Fewer Readmissions, Cost Savings
Patients who participated in Project RED are one-third less likely to be readmitted to the hospital or to visit the emergency department than patients who received the usual care hospital discharge, a new study in the Annals of Internal Medicine found (Jack, 2009).
Thirty days after their hospital discharge, the 370 patients who participated in the RED program had 30% fewer subsequent emergency visits and readmissions than the 368 patients who did not. Nearly all (94%) of the patients who participated in the RED program left the hospital with a follow-up appointment with their primary care physician, compared to 35% for patients who did not participate. And nearly all (91%) participants had their discharge information sent to their primary care physician within 24 hours of leaving the hospital.
Fewer hospital readmissions and emergency department visits also translated to lower total costs. Total costs (a combination of actual hospitalization costs and estimated outpatient costs) were an average of $412 lower for the patients who received complete information than for those who did not, according to the study.
Making medication review available to patients did not prevent problems from occurring after discharge, but a post-discharge telephone call by a clinical pharmacist did allow early detection and corrective actions. According to the study, nearly two-thirds (62%) of the RED program participants completed the medication review. In over half of those cases (54%), at least one medication-related problem was identified that required clinician action.
Dr. Jack and his study co-authors (Joint Commission, 2008) acknowledged that a current lack of financial incentives to implement a discharge program such as this poses a barrier to widespread adoption. However, they note, the growing importance to hospitals of demonstrating their quality performance, such as patient safety goals identified by the Joint Commission, could spur added interest in this type of program.

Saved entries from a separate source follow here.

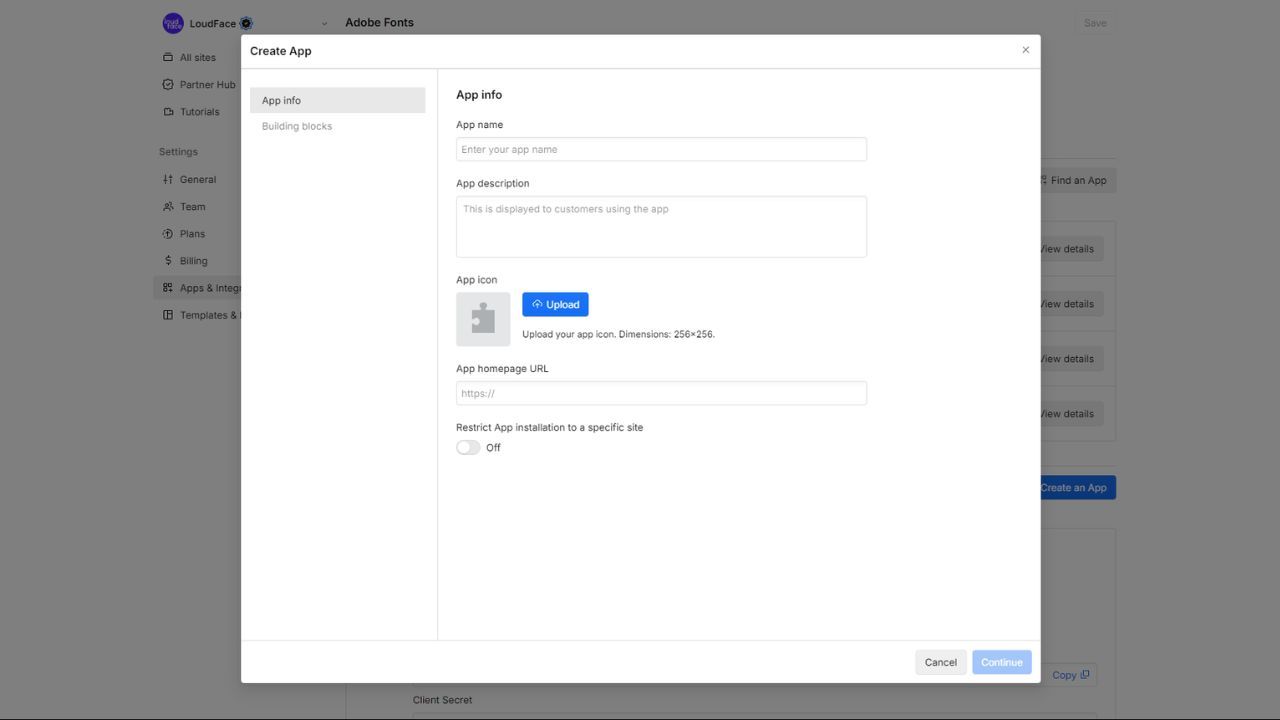Toggle Restrict App installation off switch
Screen dimensions: 1280x720
tap(467, 447)
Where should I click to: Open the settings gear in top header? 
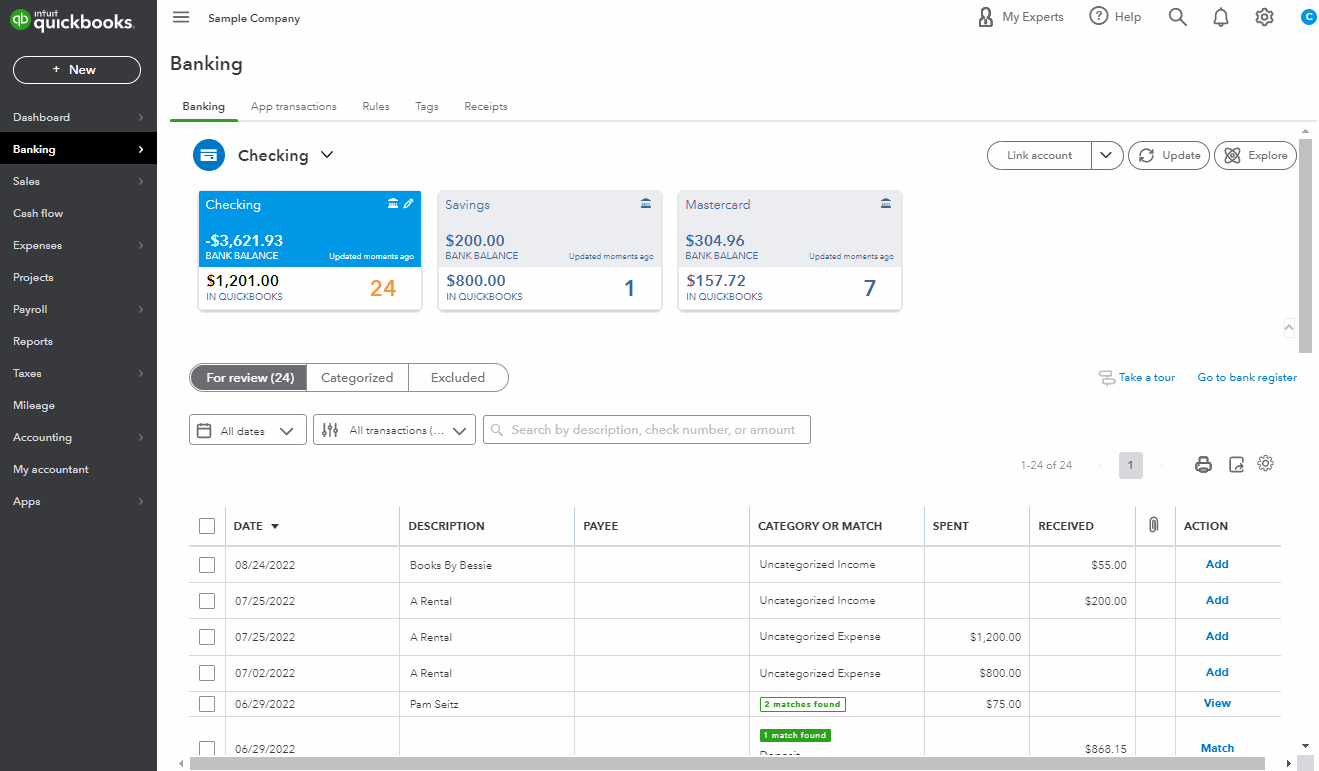coord(1264,17)
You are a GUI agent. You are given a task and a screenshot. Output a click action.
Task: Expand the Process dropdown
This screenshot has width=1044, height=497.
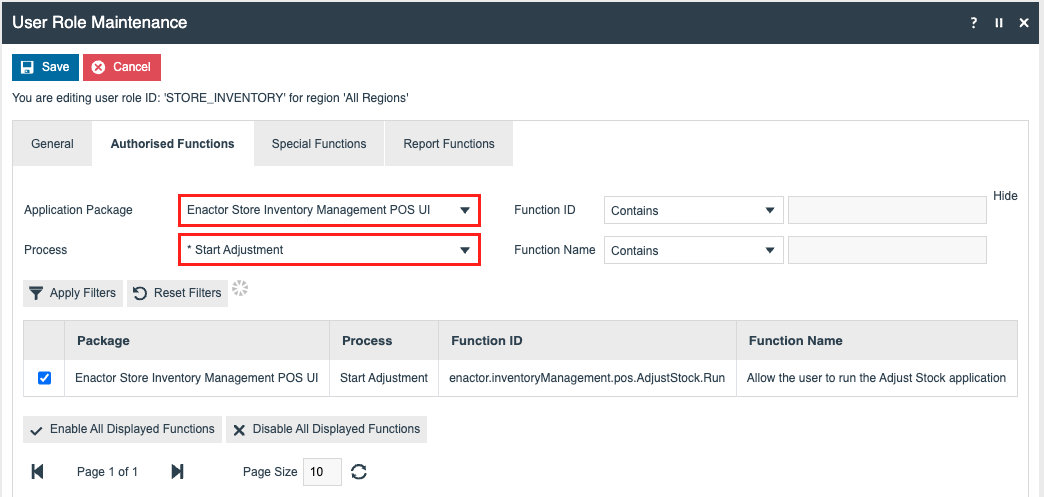(x=329, y=250)
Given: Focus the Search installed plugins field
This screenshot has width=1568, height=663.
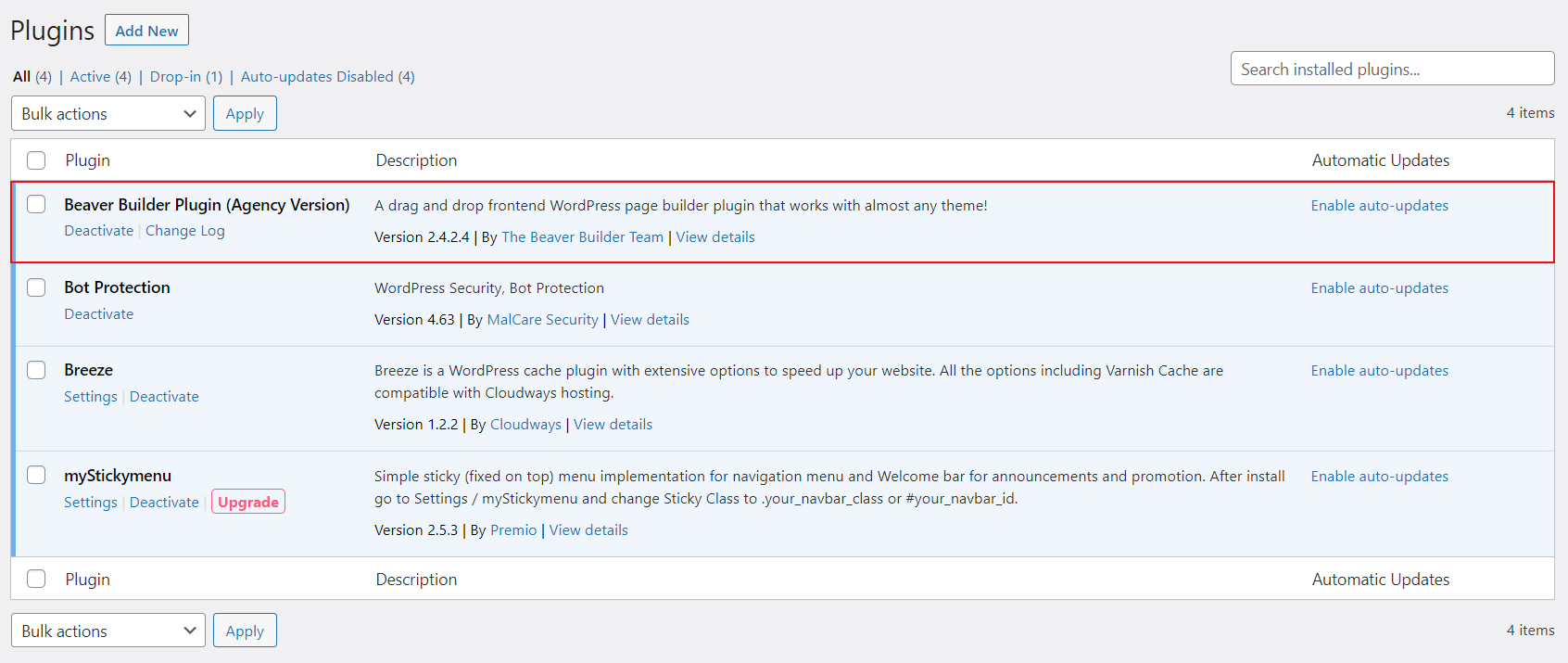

The emphasis on moving patients from acute inpatient settings to outpatient settings or back to their homes as soon as they no longer require inpatient care remains a sound policy objective. However, this trend failed to fully appreciate the need for protocols to ensure that post-hospital care is understood by the patient and communicated to outpatient clinicians in a timely and complete manner. Project RED and other efforts to bridge these gaps demonstrate the improvements in quality that are possible when continuity of care is a common goal for providers, and a goal that can be achieved through an organized and structured plan.
Jack, B. W., Chetty, V. K., Anthony, D. et al. (2009, February 3) A reengineered hospital discharge program to decrease rehospitalization: A randomized trial. Annals of Internal Medicine, 150(3), 178-187.
Joint Commission. (2008). 2008 Hospital National Patient Safety Goals. Accessed March 4, 2009, at: http://www.jointcommission.org/NR/rdonlyres/91DCAAB8-D84D-4AD3-B9C5-1308A803F60C/0/08_NPSG_HAP_gp.pdf.
Moore, C., McGinn, T., Halm, E. (2007, June 25). Tying up loose ends: Discharging patients with unresolved medical issues. Archives of Internal Medicine, 167(12), 1305-1311.